For example; lets say you are charging $40/ hour for just you. You hire a helper for $15/ hour, pay all his taxes, WC, etc of say $5/hr, that makes your cost for him $20/ hour. So in this scenario, you just increased your profit by $20/hr.


----------



## Mike Finley (Apr 28, 2004)

Heritage said:


> Pray tell...how does one come to define "What the market will bear"?


Very easily, no magic to it:

Answer is right here -




katoman said:


> 'what the market will bear' to me means "how much can I charge" before I'm loosing work due to I'm too expensive.
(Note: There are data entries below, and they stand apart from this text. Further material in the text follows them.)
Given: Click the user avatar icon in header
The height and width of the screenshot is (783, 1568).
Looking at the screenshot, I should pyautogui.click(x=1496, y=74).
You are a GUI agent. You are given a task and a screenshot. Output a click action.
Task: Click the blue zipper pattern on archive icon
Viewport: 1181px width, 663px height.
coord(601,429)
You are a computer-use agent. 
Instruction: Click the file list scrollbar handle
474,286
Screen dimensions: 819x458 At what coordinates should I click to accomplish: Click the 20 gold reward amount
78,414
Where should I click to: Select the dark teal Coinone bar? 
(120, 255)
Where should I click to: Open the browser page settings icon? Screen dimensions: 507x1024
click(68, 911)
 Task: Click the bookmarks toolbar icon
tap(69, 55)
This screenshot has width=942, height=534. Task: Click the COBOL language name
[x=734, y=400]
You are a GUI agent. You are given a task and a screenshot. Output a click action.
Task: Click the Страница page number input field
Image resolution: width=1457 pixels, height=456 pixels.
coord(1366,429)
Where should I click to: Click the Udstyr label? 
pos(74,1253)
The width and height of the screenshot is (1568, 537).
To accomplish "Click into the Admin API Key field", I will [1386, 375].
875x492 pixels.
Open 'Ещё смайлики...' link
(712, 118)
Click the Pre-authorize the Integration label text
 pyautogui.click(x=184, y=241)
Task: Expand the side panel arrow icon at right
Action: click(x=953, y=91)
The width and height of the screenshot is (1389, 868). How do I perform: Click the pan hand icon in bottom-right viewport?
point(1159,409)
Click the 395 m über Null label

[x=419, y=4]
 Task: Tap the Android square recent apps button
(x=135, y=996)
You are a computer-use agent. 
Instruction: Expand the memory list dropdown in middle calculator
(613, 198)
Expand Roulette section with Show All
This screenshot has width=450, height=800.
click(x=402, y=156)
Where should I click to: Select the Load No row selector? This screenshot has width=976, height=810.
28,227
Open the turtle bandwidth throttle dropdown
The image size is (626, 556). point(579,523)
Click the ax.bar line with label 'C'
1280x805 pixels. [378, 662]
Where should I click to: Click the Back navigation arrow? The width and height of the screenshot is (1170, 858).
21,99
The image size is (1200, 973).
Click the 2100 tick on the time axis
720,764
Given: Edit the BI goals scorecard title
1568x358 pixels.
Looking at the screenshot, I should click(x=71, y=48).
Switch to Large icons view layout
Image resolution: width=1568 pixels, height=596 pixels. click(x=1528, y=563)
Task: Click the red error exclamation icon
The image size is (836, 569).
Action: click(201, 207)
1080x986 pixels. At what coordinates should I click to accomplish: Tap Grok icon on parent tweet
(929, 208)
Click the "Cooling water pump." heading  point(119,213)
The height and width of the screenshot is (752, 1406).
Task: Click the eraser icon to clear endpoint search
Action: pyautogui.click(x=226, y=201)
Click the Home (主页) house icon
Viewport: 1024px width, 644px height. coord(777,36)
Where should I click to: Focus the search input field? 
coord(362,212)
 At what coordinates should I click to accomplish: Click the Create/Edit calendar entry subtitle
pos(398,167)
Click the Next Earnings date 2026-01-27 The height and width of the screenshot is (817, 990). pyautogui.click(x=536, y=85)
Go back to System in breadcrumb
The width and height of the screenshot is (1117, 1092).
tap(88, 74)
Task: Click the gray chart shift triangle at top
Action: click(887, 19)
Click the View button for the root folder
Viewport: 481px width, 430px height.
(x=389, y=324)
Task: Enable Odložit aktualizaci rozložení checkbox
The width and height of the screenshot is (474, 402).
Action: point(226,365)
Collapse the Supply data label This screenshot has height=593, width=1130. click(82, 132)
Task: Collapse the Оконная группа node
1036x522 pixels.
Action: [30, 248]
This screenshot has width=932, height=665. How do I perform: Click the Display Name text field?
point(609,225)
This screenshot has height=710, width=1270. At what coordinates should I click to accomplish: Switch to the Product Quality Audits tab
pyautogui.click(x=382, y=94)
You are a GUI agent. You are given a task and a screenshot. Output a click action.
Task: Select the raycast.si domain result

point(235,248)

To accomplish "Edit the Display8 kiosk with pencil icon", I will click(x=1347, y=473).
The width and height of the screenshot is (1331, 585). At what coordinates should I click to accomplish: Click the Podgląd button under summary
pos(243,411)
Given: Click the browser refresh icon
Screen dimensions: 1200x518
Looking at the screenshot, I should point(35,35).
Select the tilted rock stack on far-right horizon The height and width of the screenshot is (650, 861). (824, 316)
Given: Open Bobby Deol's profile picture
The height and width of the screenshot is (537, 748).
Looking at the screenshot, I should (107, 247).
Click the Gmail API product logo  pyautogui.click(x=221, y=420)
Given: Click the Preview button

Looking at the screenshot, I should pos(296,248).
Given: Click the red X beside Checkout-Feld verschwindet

Not how low can I go, but how high can I go.


That's why I said before - 




> If you're closing more than 30% of your leads you're working for less then you should.


I will edit that to say instead of "should' to be 'could'


----------



## Jaws (Dec 20, 2010)

If your GC didnt flip out at the increase i would say you still either priced just right or more than likley underpriced If you perform a service that many others are doing and he cant imagine doing buisiness without you, i would say you are probably very good at what you do and should be payed for your abilities and skills, i am sure your other clients will pay your new price or you will find clients who will i say go for it:thumbsup:


----------



## Jaws (Dec 20, 2010)

who is Michael Stone?:blink:


----------



## GettingBy (Aug 19, 2010)

If you keep records you can use Excel to plot your business income and then look for seasonal variations, which are to be expected and not the sign of a downturn.

Here's a link on business cycles.
http://www.google.com/search?client=safari&rls=en&q="business+cycles"&ie=UTF-8&oe=UTF-8
For example, I think the sales of commercial airplanes follows a 12 year cycle; every 12 years half the workers are laid off and then people are rehired 12 years later. 
It kinda' sucks.

The Bureau of Labor Statistics keeps track of all this stuff so they can make predictions.

I don't know how well this has been shown to predict the future
http://en.wikipedia.org/wiki/Kondratiev_wave


----------



## Heritage (Mar 20, 2007)

Mike Finley said:


> Uh huh.
> 
> And your point is what?
> 
> And what's that go to do with a company selling base on WTMWB?




I don't know anymore :laughing:


----------



## cexcavation (Apr 17, 2008)

I think overall, we are in agreeance that the average pricing across the board has fallen behind the rates of yesteryears comparatively. Some of this is simply due to technology forcing us to produce more per hour. i.e. more efficient tools, cell phones, computers, bigger trucks/trailers, etc. etc. The end result is that we are expected to produce more than guys 20years ago were expected, and thus we end up "lowering" our prices due to the volume we can produce per hour. That is our "MacDonaldization".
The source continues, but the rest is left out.